:: THE TASK ::
Filter the data for "will" and copy matching lines.
--- RECORDS FOR THE EXERCISE Enclosed Below ---
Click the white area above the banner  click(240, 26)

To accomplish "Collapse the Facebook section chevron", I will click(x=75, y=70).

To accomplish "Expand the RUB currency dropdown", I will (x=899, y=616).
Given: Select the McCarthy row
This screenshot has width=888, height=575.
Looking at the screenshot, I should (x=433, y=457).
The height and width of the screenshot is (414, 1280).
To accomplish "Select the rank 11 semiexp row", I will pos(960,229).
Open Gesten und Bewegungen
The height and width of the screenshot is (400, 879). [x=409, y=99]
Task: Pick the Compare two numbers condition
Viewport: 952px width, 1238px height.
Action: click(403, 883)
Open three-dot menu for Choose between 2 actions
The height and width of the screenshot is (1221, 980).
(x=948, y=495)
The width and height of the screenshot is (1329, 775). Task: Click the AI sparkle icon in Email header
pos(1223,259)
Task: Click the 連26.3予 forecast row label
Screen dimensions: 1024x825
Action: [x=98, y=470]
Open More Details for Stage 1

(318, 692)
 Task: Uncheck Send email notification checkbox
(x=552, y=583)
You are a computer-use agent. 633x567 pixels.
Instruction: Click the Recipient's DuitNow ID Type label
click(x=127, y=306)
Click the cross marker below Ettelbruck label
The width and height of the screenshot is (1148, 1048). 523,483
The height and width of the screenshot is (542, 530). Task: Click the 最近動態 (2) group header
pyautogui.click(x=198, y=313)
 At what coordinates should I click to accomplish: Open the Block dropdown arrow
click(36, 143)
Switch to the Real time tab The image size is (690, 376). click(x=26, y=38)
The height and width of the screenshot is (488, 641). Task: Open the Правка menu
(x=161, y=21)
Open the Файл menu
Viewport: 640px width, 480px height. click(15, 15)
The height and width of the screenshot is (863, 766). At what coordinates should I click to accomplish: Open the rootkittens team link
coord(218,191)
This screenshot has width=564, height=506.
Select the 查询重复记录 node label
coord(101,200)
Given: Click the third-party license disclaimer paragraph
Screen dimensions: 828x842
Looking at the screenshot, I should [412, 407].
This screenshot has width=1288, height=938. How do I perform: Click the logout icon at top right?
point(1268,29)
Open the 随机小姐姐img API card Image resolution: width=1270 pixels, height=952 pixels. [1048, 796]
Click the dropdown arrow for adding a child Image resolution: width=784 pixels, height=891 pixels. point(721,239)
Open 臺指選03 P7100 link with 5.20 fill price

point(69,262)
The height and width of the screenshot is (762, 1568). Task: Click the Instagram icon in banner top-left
--- End of Enclosed RECORDS FOR THE EXERCISE ---
:: RESPONSE BOX ::
To accomplish "Collapse the Facebook section chevron", I will click(x=75, y=70).
To accomplish "Expand the RUB currency dropdown", I will (x=899, y=616).
To accomplish "Select the rank 11 semiexp row", I will pos(960,229).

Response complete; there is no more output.